> _Try it_:
Your response should consist of the records below, repeated exactly.

Saved data entries
BEGIN
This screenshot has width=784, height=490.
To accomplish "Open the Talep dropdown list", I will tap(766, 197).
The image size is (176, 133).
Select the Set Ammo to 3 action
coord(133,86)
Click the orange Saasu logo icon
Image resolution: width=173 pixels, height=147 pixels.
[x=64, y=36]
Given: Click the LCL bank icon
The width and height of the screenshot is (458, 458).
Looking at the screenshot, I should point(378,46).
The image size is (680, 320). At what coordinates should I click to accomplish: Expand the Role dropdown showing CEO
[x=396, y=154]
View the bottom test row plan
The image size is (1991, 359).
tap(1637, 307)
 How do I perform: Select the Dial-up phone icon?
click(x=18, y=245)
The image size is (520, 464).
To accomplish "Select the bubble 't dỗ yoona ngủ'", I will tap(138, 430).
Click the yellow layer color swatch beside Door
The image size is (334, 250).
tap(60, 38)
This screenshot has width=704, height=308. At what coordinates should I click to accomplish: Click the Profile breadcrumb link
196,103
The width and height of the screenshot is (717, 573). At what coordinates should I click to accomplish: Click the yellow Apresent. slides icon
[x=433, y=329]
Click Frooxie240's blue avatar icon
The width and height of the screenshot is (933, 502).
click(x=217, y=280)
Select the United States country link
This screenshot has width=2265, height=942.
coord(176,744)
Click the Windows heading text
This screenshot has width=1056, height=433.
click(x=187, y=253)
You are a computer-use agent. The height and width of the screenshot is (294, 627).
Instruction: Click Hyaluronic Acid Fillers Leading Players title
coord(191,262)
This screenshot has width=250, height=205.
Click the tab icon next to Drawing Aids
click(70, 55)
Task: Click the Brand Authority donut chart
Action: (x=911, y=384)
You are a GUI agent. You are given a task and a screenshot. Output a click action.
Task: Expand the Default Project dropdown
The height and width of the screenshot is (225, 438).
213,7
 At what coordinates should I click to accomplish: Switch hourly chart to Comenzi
END
> _Exercise output_:
This screenshot has width=784, height=490.
To accomplish "Open the Talep dropdown list", I will tap(766, 197).
The image size is (176, 133).
Select the Set Ammo to 3 action
coord(133,86)
Click the orange Saasu logo icon
Image resolution: width=173 pixels, height=147 pixels.
[x=64, y=36]
Given: Click the LCL bank icon
The width and height of the screenshot is (458, 458).
Looking at the screenshot, I should point(378,46).
The image size is (680, 320). At what coordinates should I click to accomplish: Expand the Role dropdown showing CEO
[x=396, y=154]
View the bottom test row plan
The image size is (1991, 359).
tap(1637, 307)
 How do I perform: Select the Dial-up phone icon?
click(x=18, y=245)
The image size is (520, 464).
To accomplish "Select the bubble 't dỗ yoona ngủ'", I will tap(138, 430).
Click the yellow layer color swatch beside Door
The image size is (334, 250).
tap(60, 38)
This screenshot has width=704, height=308. At what coordinates should I click to accomplish: Click the Profile breadcrumb link
196,103
The width and height of the screenshot is (717, 573). At what coordinates should I click to accomplish: Click the yellow Apresent. slides icon
[x=433, y=329]
Click Frooxie240's blue avatar icon
The width and height of the screenshot is (933, 502).
click(x=217, y=280)
Select the United States country link
This screenshot has width=2265, height=942.
coord(176,744)
Click the Windows heading text
This screenshot has width=1056, height=433.
click(x=187, y=253)
You are a computer-use agent. The height and width of the screenshot is (294, 627).
Instruction: Click Hyaluronic Acid Fillers Leading Players title
coord(191,262)
This screenshot has width=250, height=205.
Click the tab icon next to Drawing Aids
click(70, 55)
Task: Click the Brand Authority donut chart
Action: (x=911, y=384)
You are a GUI agent. You are given a task and a screenshot. Output a click action.
Task: Expand the Default Project dropdown
The height and width of the screenshot is (225, 438).
213,7
 At what coordinates should I click to accomplish: Switch hourly chart to Comenzi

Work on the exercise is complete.